◆ Exercise directions: List all lines of the data that include the string "computer".
The data Start Marker
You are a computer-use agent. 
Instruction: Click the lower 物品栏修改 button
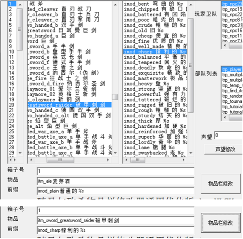[221, 223]
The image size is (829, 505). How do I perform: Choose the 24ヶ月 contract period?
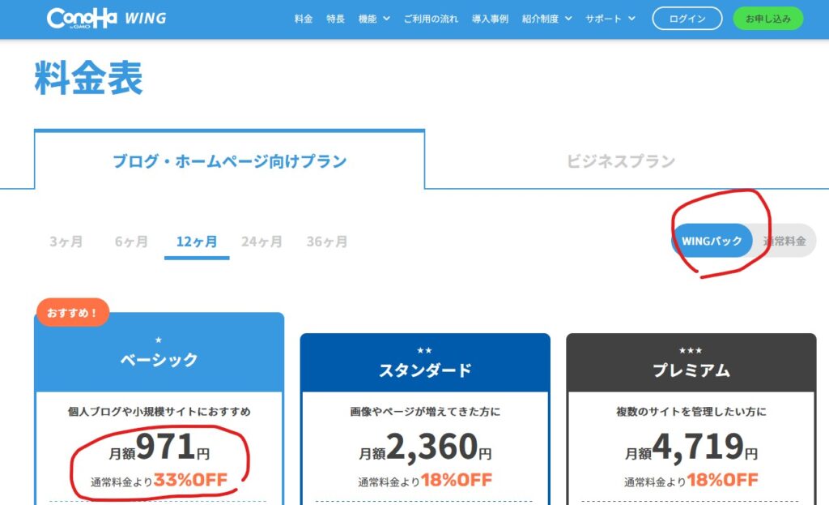click(x=261, y=242)
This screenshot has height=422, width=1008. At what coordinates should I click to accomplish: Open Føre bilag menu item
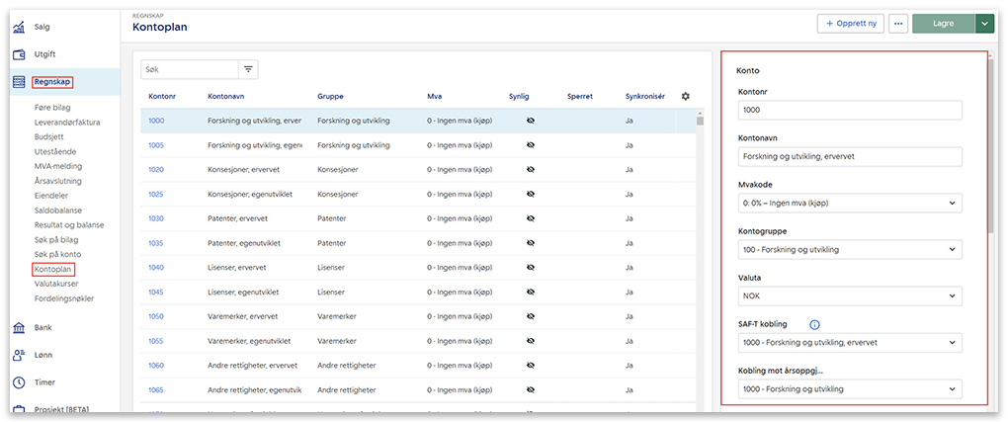click(x=52, y=108)
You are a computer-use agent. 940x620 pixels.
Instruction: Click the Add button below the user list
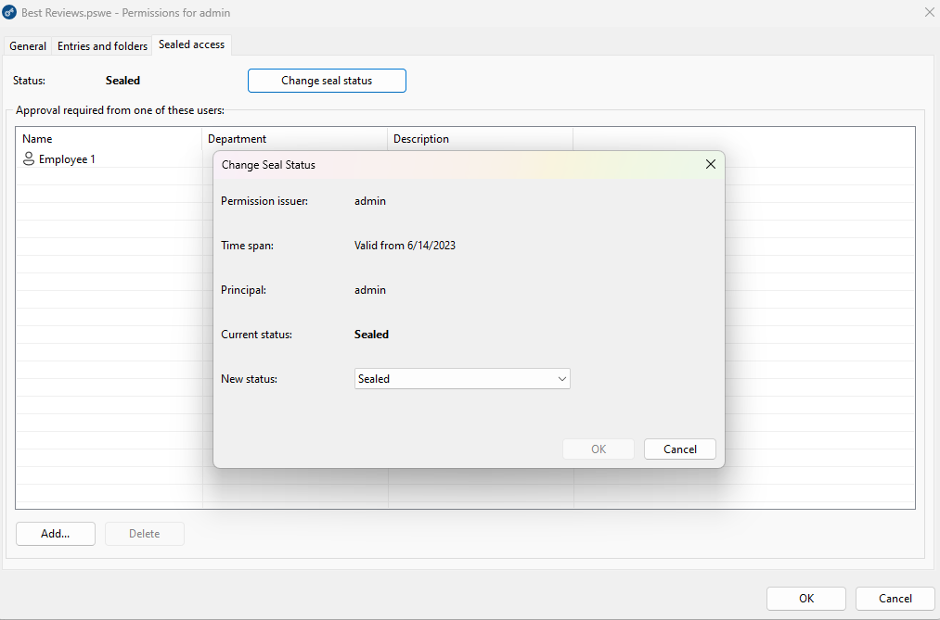tap(55, 534)
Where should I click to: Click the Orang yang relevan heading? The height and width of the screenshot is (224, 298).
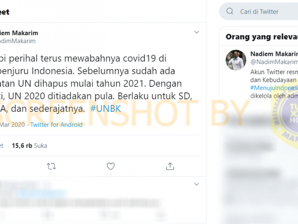point(262,37)
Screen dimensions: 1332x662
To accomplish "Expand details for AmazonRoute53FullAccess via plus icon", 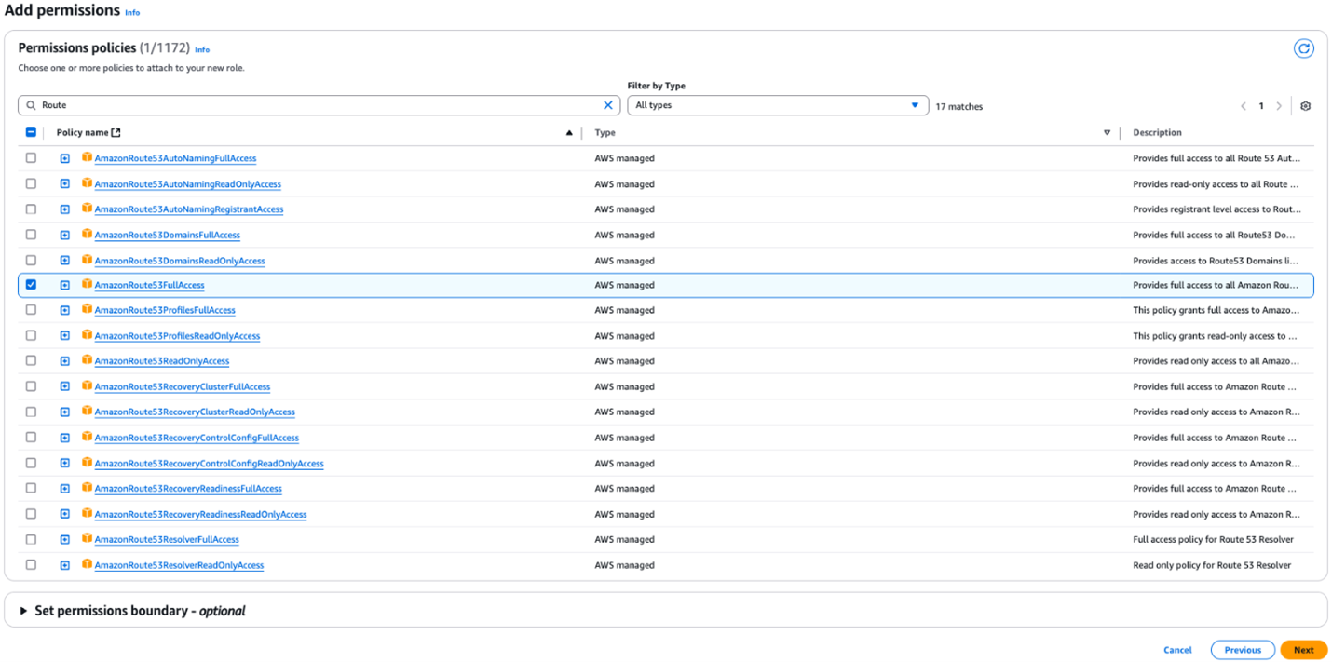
The data End Marker
◆ Expected answer:
You are a computer-use agent. 
You are a computer-use agent. 940x620 pixels.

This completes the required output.